Yeah, and that was kind of innate in the creation of that first story. I came in kind of in the middle. I ended in the middle. So when Dick sent back the pages inked, he put a little note, “This was a lot of fun. Really took me back. Let me know if you want to do more.” And it hadn't crossed my mind to do more until then. Then it became a serious opportunity to explore that idea.

Do you see Doris Danger as a straightforward start-to-finish narrative?

Oh, god no. It jumps between a ton of different wacky characters, and it jumps chronologically at every turn. And then, every few pages, it ends in a cliffhanger, and it never necessarily returns to see how those characters got out of any of the cliffhangers. The story grows and expands and fills in holes you don’t realize are there.

[Tabloia is] this cheap publisher that found a stack of their old comics, and realized they didn’t have to pay artists and writers for new stories if they just reprinted these old ones. They think they can make a quick buck off all these dumb kids who like this stupid stuff for some reason. And since they hold it all in such low regard, they don’t bother to curate which back issues they include, or to even put them in chronological order. They publish the stack they found under the sink, in the order they found them.

How do you go about managing a structure like that?

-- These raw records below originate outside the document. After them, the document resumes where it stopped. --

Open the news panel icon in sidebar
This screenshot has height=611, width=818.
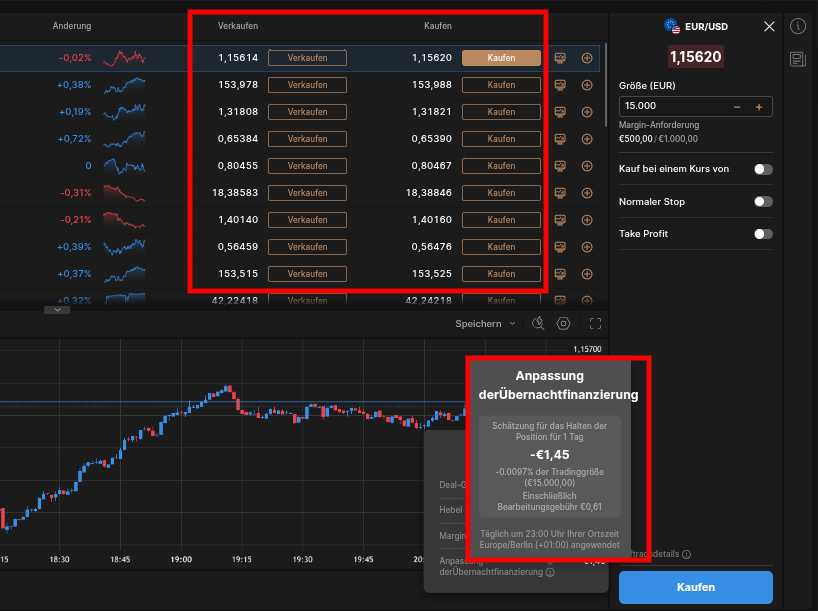click(x=797, y=60)
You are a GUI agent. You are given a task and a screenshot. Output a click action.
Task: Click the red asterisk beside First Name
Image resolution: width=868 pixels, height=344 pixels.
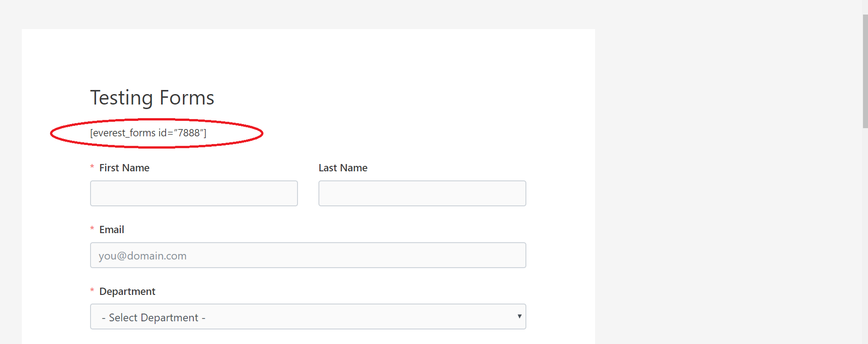pyautogui.click(x=92, y=167)
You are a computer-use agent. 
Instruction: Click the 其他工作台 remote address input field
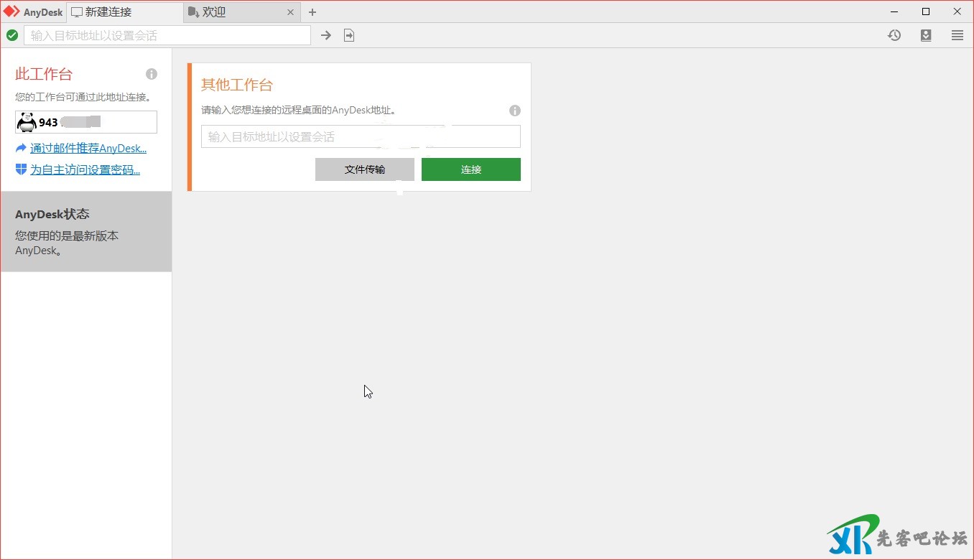click(360, 136)
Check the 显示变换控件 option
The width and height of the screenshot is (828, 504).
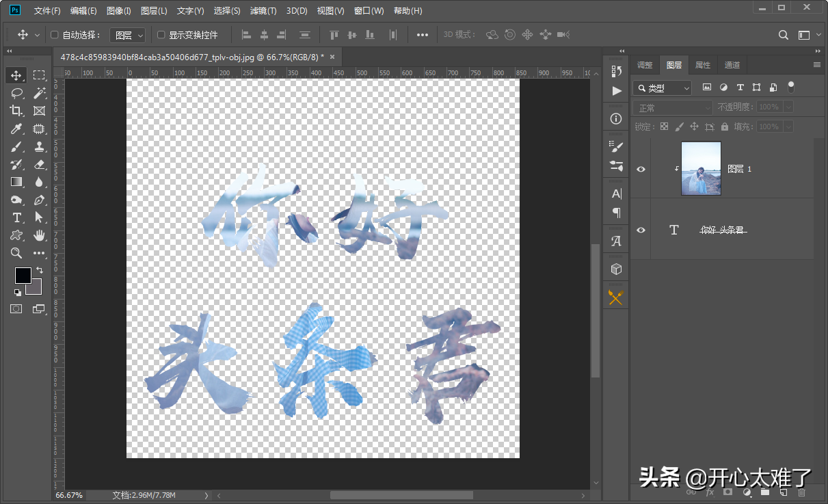161,35
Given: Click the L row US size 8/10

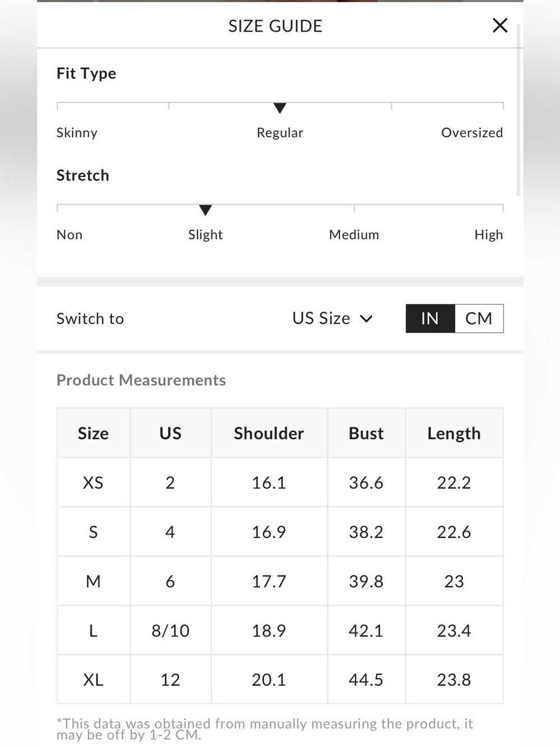Looking at the screenshot, I should pos(170,630).
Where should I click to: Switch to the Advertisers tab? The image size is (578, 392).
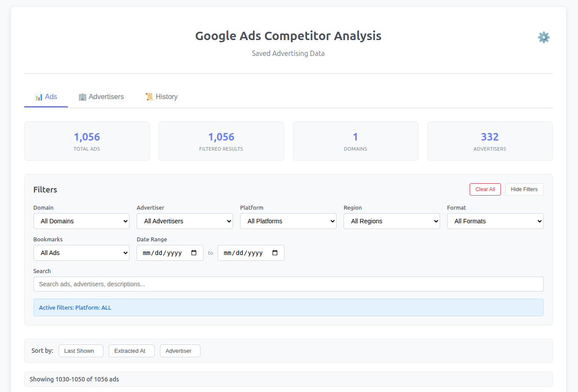(x=101, y=96)
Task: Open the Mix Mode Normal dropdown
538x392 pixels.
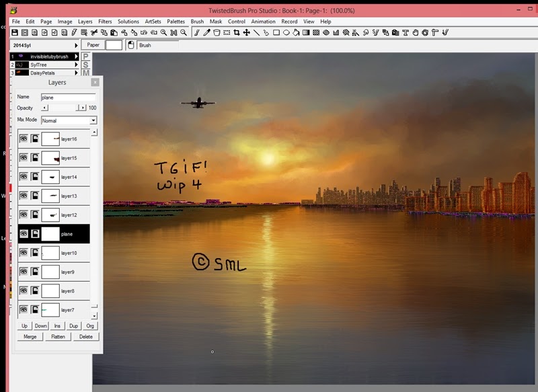Action: tap(69, 120)
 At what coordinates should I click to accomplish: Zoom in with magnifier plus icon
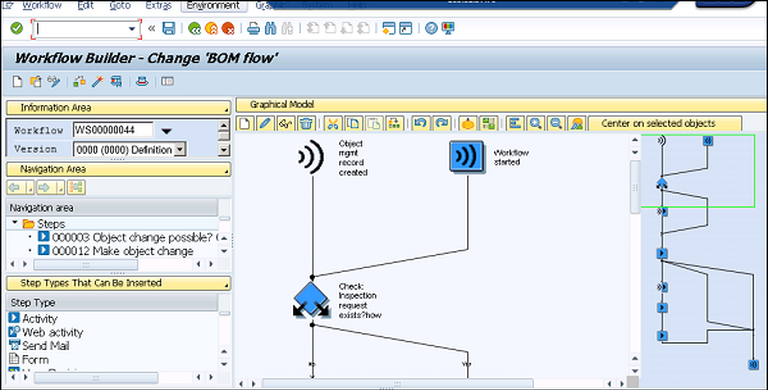[x=535, y=123]
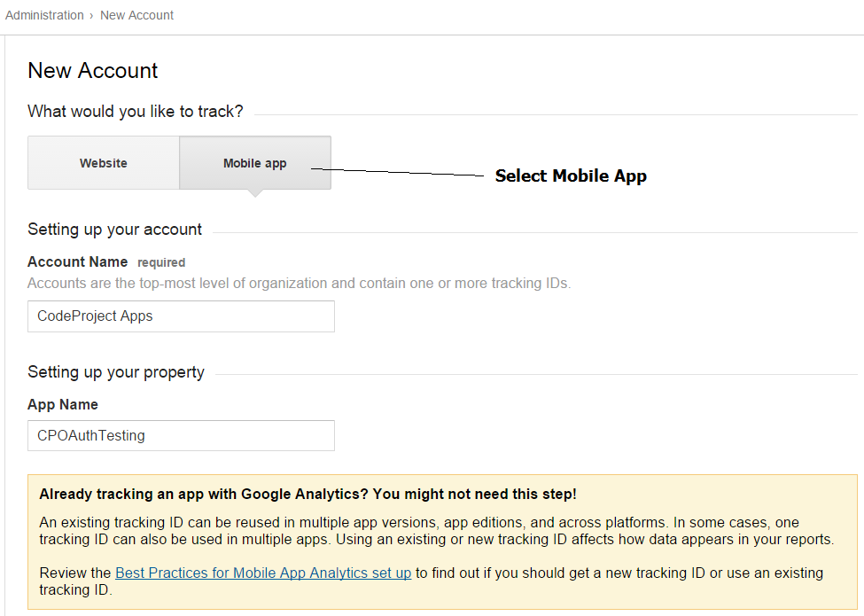Click the Setting up your property heading
Viewport: 864px width, 616px height.
116,372
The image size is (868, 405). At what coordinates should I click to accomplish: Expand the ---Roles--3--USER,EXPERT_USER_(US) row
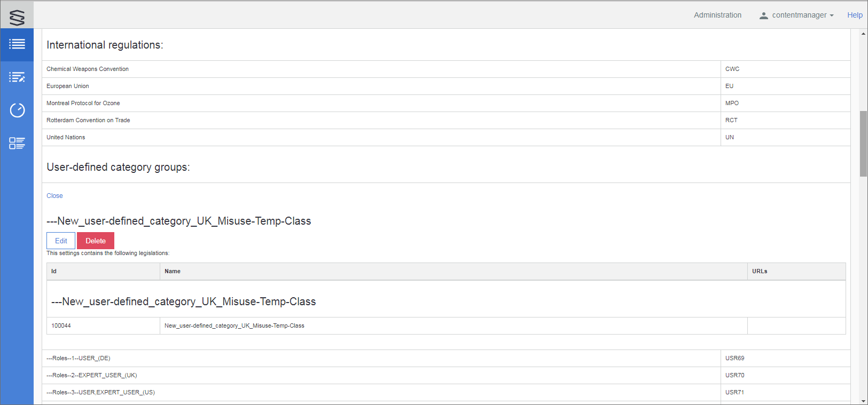coord(100,392)
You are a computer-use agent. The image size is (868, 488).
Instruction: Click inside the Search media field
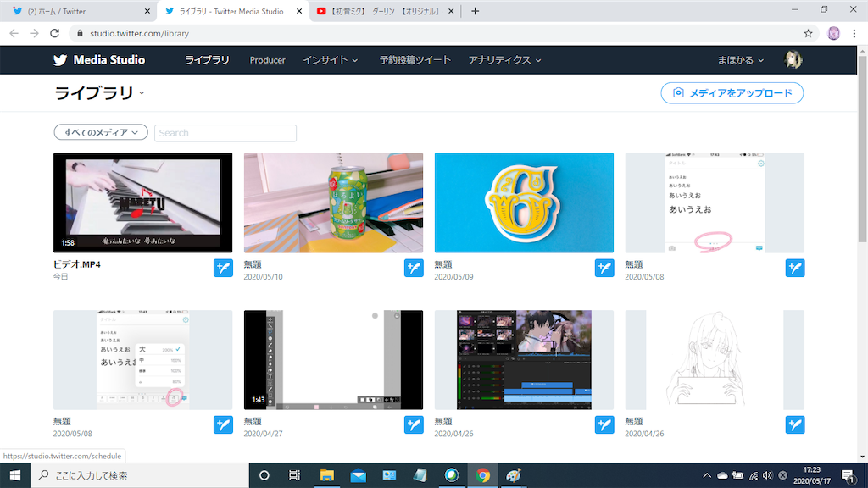coord(225,133)
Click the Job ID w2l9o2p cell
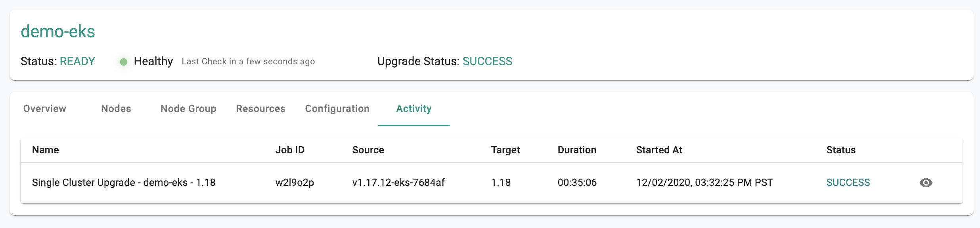Screen dimensions: 980x228 [x=295, y=182]
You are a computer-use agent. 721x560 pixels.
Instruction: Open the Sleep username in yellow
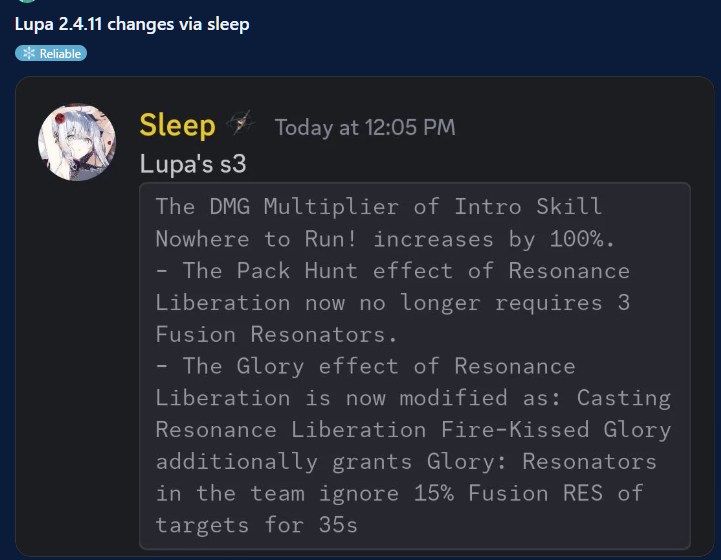pos(177,126)
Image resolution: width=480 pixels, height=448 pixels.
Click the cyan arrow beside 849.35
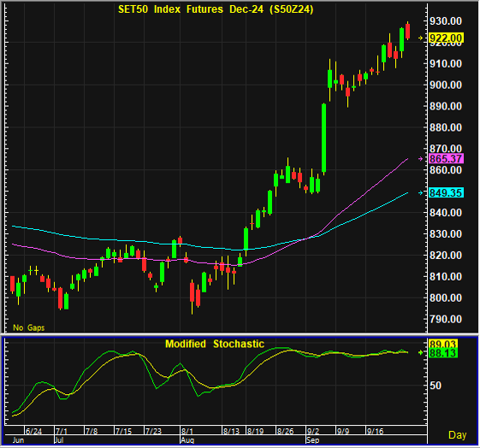(x=421, y=192)
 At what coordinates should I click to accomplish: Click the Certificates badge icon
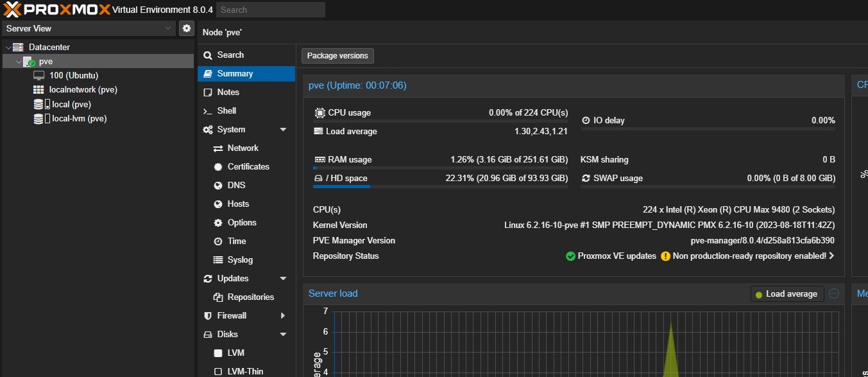coord(217,167)
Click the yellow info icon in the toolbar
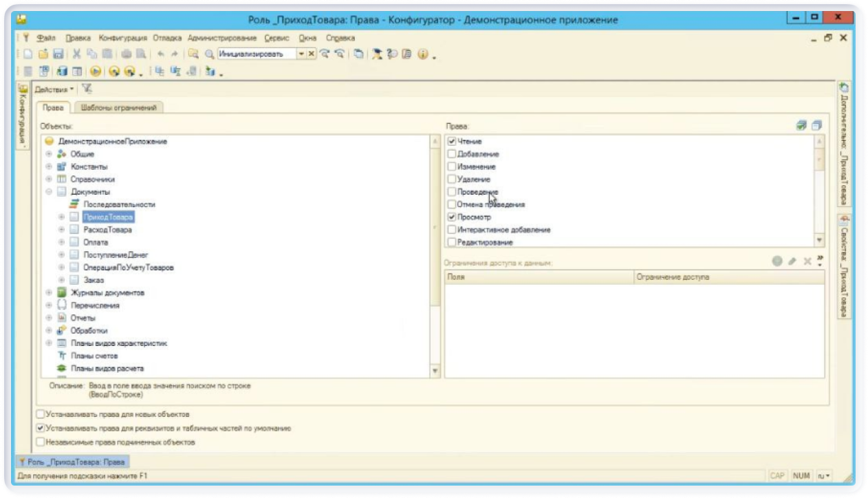This screenshot has height=498, width=868. coord(423,54)
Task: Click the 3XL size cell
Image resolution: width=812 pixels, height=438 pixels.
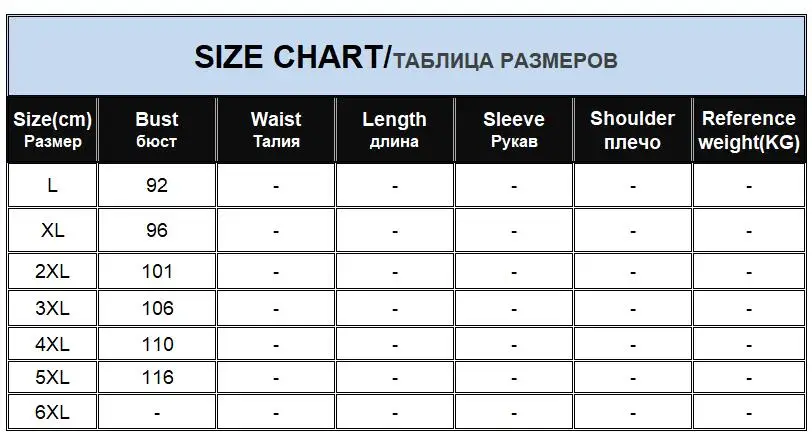Action: (52, 308)
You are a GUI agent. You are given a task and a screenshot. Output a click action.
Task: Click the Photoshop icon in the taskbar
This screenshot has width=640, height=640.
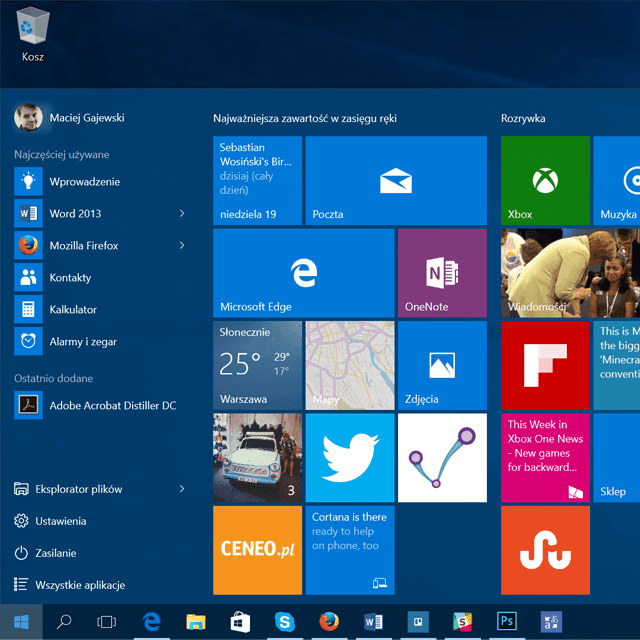(x=507, y=622)
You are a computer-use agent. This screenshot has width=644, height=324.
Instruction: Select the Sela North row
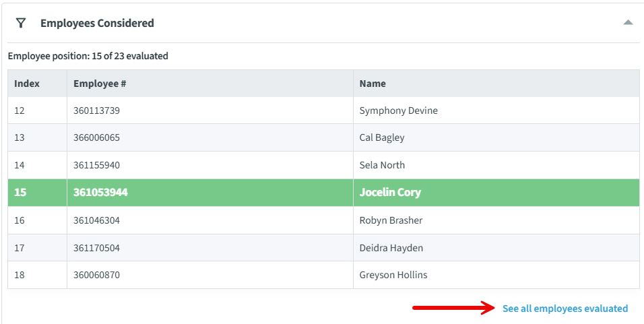pyautogui.click(x=323, y=165)
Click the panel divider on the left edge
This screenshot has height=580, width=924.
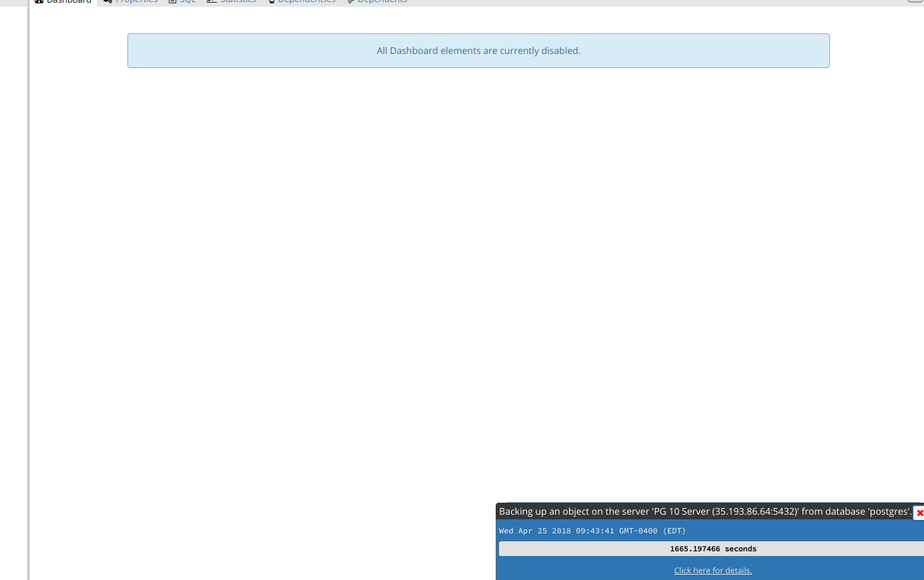[x=28, y=290]
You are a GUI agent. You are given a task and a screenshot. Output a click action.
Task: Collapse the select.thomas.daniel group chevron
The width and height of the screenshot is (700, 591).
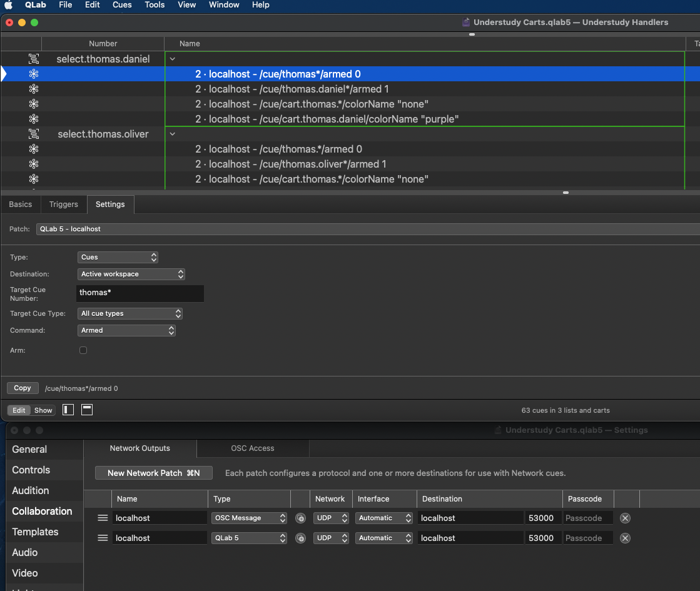173,59
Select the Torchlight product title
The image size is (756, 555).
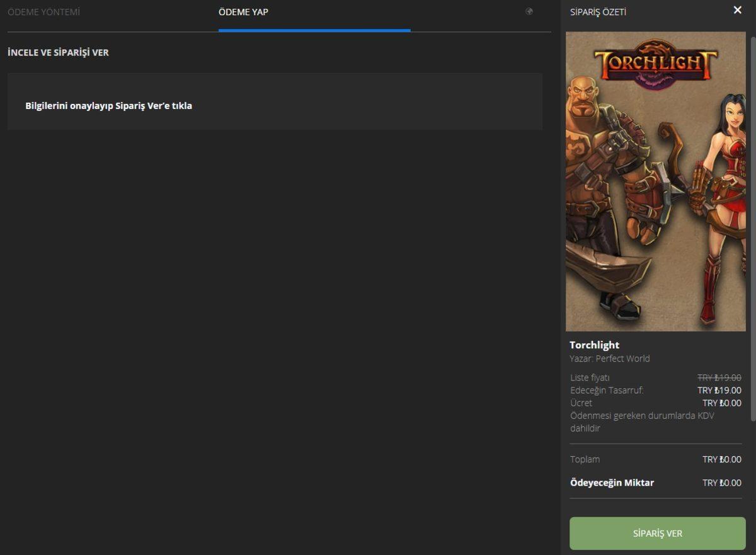click(593, 345)
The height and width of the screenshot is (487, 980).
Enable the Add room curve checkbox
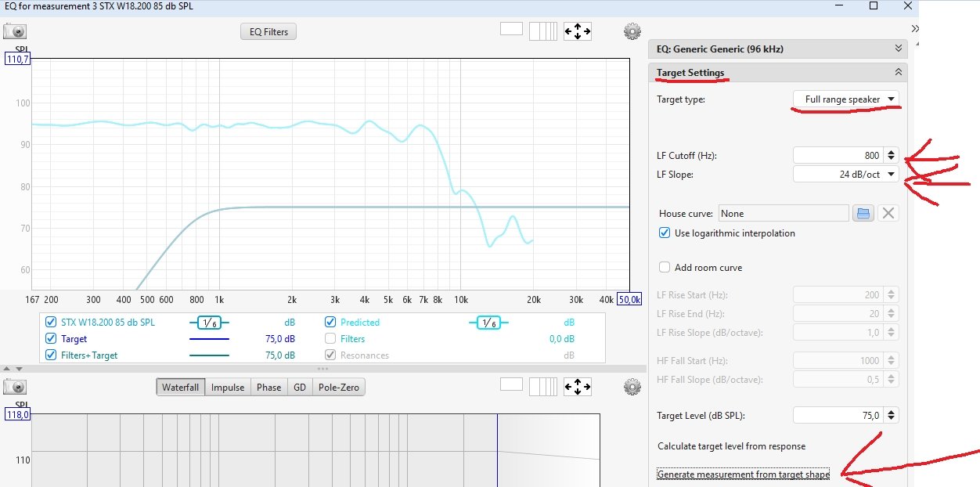click(665, 267)
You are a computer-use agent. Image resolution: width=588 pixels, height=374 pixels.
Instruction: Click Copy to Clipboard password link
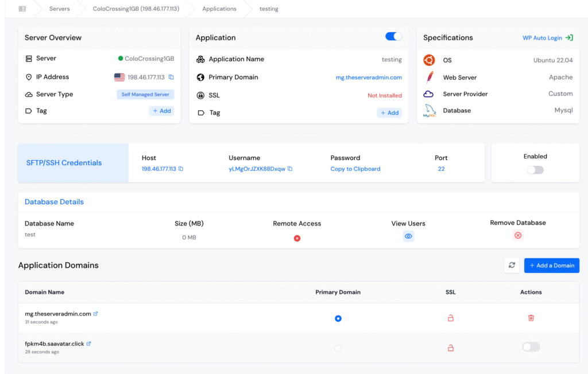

Well, every new page I draw is an opportunity to take a previously published line of dialogue and create a story from it. “A giant monster was spotted in Indiana, but we suspect it was actually a Russian Spy masquerading as a giant monster!” Then I can have an Army general thinking out loud about how he apprehended the whole Russian Monster Masquerading Spy ring, and a Russian spy is in the room with him, undercover, thinking, “Hm!” Then I can have scientists talking about how the only way you can catch a Russian spy is if they laugh, because they always go, “Heh heh heh.” Then I can have a sequence of Doris in jail, and there are all these fellow captives in there going “Heh heh, heh heh.” You see, one thing happens and it allows for more ideas - before or after in time, and it’s ok. That can be part of the fun of the delivery of the jokes.

Kind of like these thematic leaps, but not necessarily narrative leaps, throughout the story.

I look at William Burroughs as a similar structure with his cut-up technique where he’d sometimes cut all the pages up into paragraphs, throw them in the air and then publish them in the order he picked them up. Elements appear and reappear in a seemingly random way, but one that is like a jigsaw puzzle, slowly filling in the big picture as you go. The difference is, I’m writing it out of order, and coming up with ways to fill in all the pieces as I go. "Oh, these two are similar, but it’s missing this one part." I have a general big idea of the story, but the fun is in realizing as I go what happened in between everything I’ve shown so far.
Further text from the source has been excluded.